Show every row below that contains the string "computer", copying each one in full.

### Records provided
^^^^^^^^

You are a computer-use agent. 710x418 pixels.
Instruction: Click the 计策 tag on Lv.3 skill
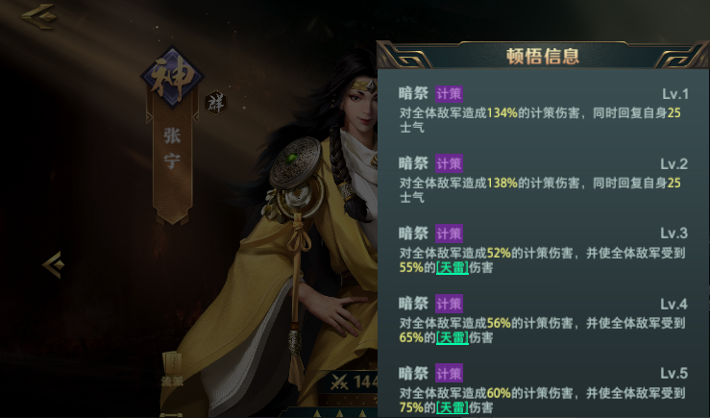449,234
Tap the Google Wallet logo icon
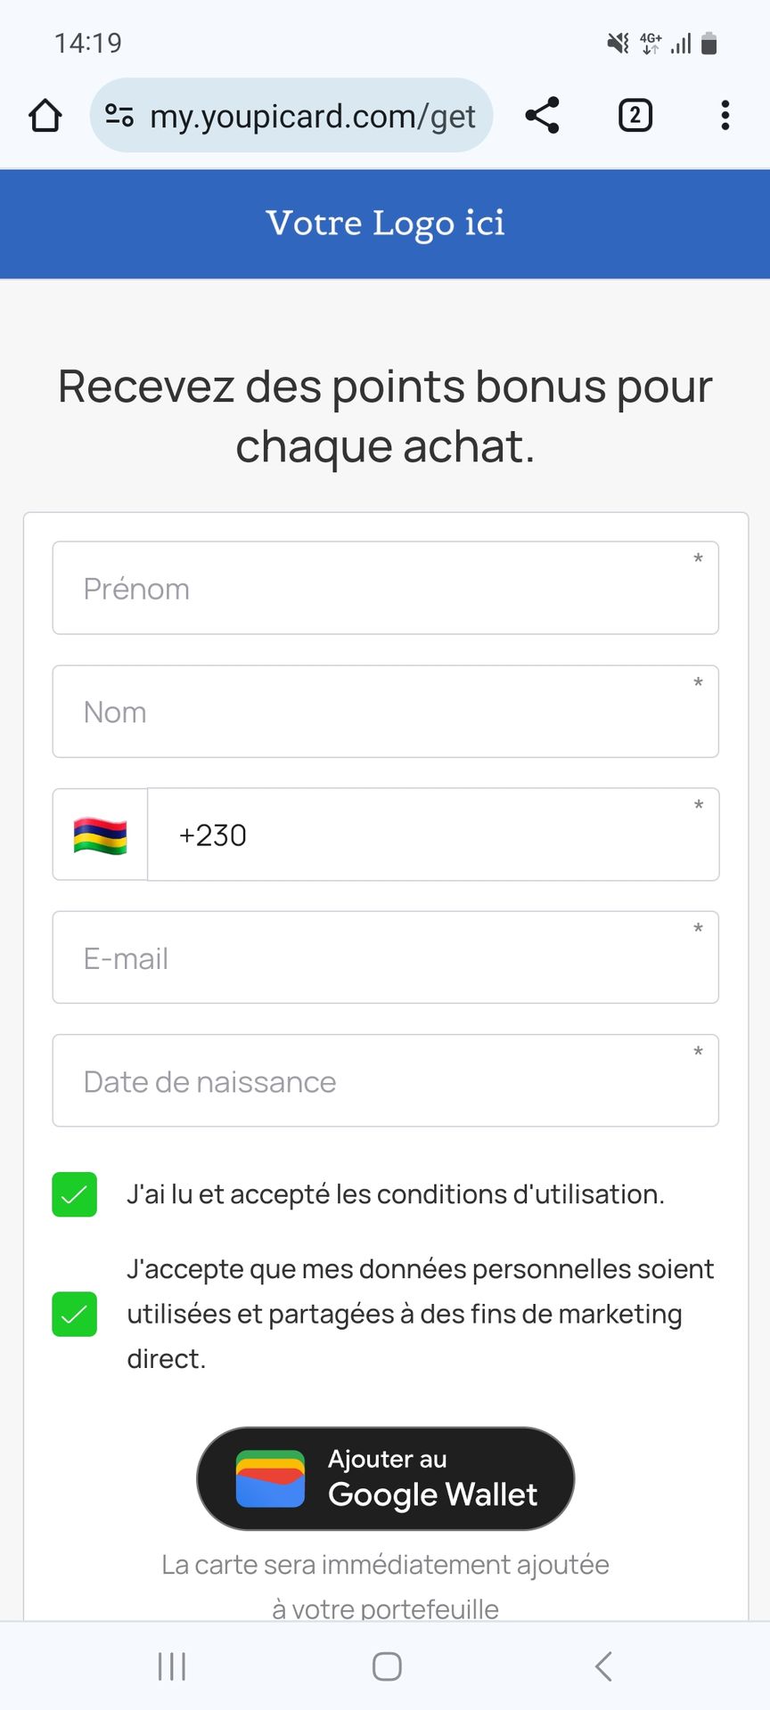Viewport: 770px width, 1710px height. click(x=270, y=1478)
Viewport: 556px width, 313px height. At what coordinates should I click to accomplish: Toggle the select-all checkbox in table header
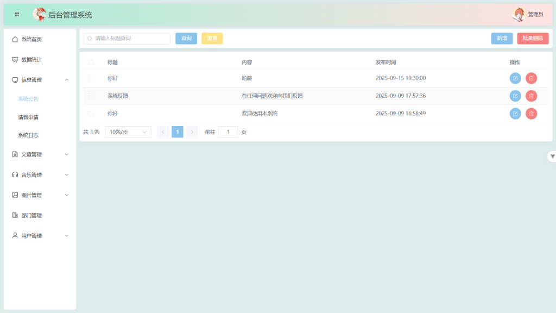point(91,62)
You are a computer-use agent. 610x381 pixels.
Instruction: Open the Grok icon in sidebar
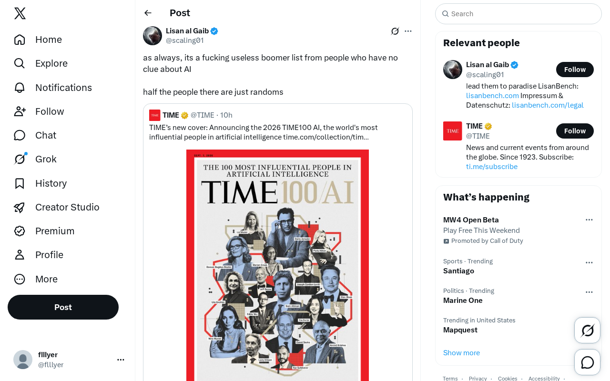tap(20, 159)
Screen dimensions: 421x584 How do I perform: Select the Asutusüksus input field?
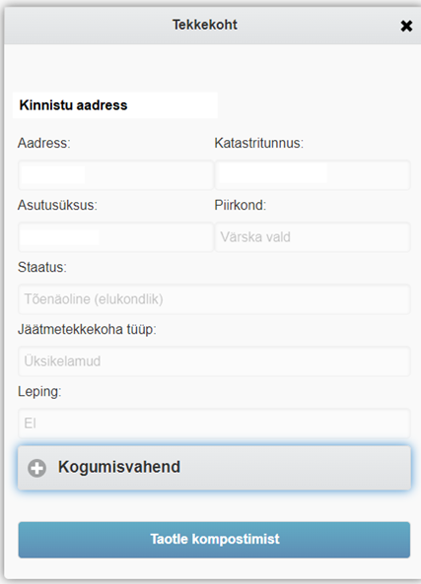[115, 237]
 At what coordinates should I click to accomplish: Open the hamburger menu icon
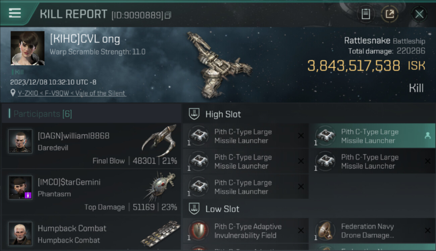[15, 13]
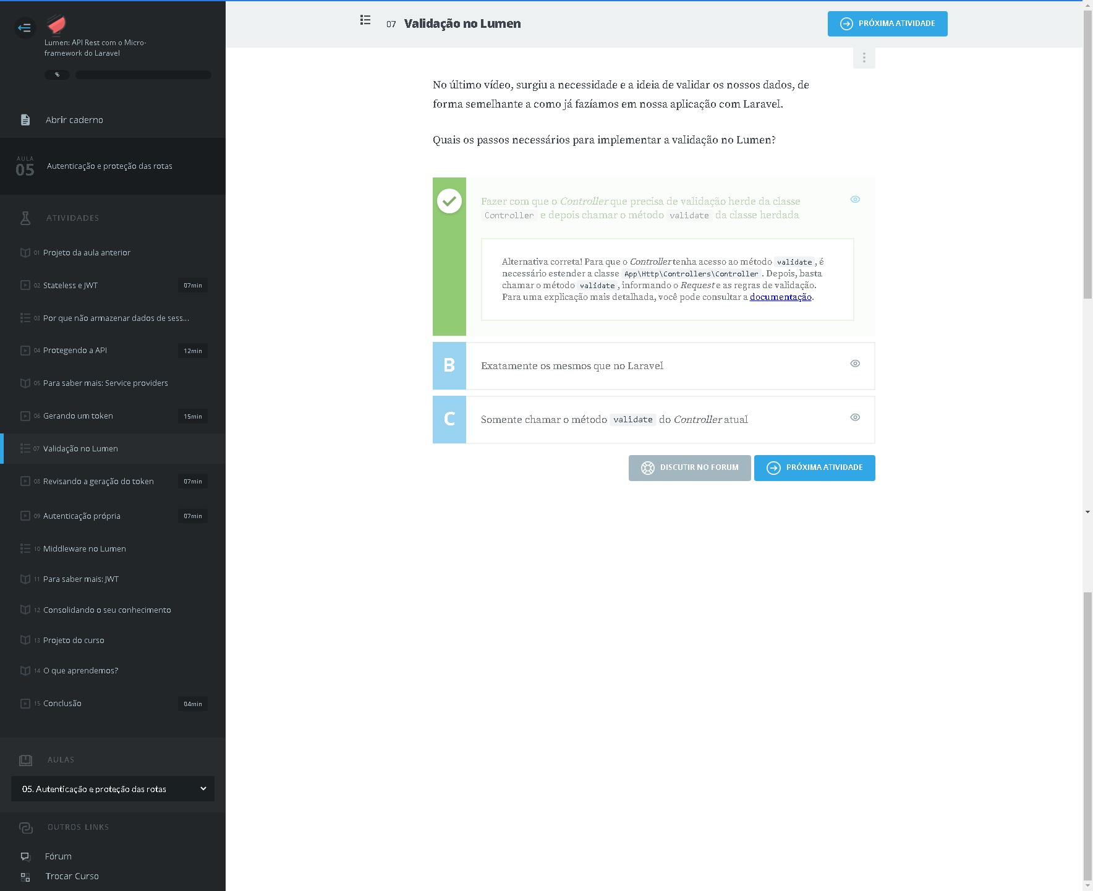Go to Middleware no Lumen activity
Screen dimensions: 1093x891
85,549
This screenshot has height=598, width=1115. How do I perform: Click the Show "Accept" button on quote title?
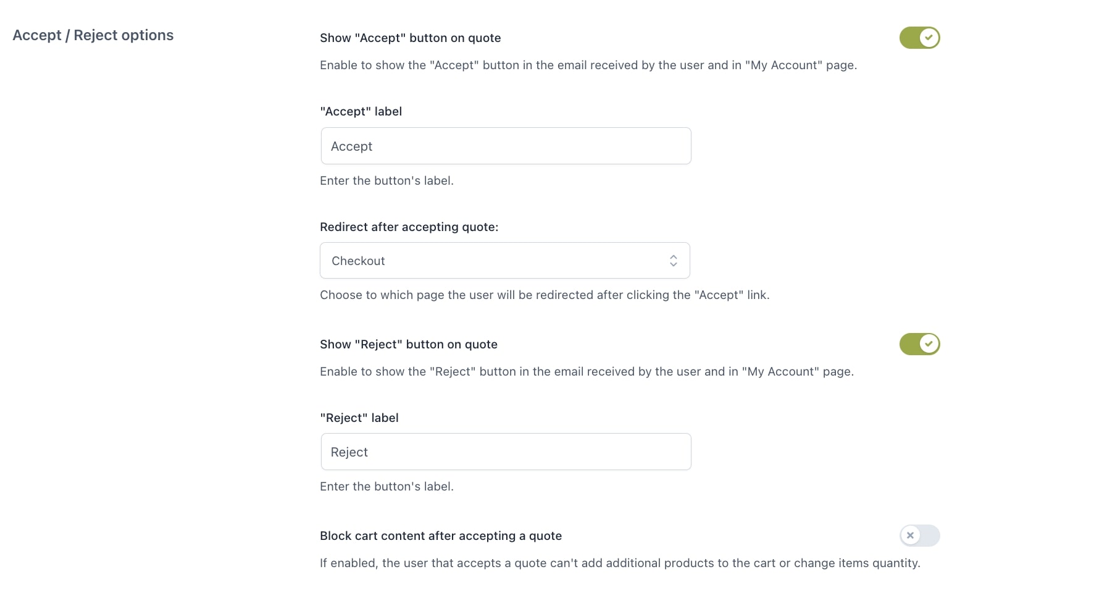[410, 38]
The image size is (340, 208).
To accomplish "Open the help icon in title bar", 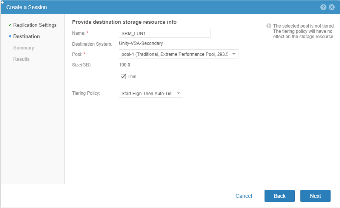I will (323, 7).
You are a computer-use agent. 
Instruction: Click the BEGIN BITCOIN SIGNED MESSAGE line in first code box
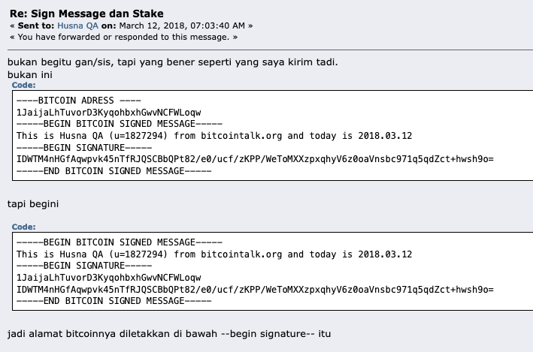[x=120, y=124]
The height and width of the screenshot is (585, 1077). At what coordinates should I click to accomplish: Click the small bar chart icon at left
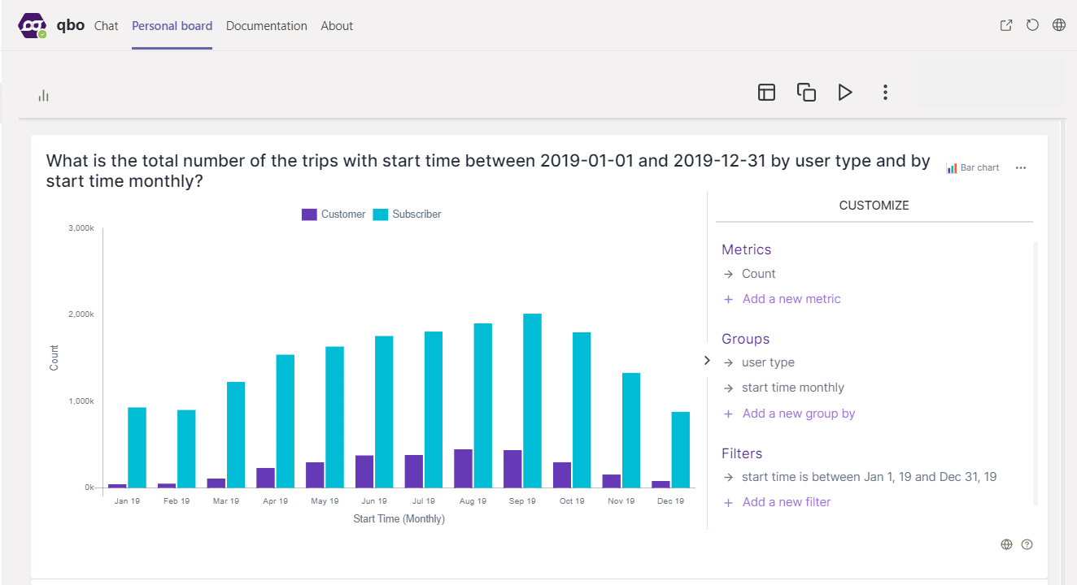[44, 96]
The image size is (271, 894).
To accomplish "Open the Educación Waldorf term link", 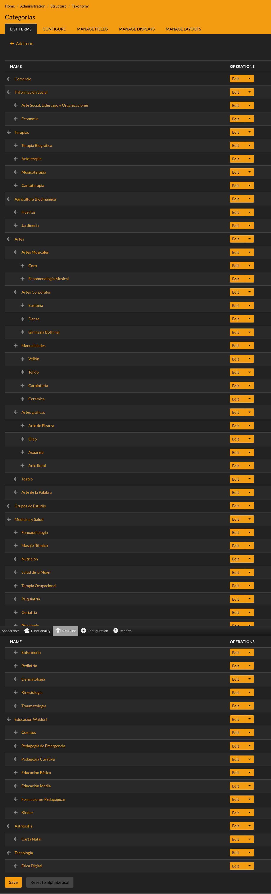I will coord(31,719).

^^^^^^^^

### Right answer
You are a computer-use agent. 710x418 pixels.
You are a computer-use agent. 610x381 pixels.
You are a computer-use agent. 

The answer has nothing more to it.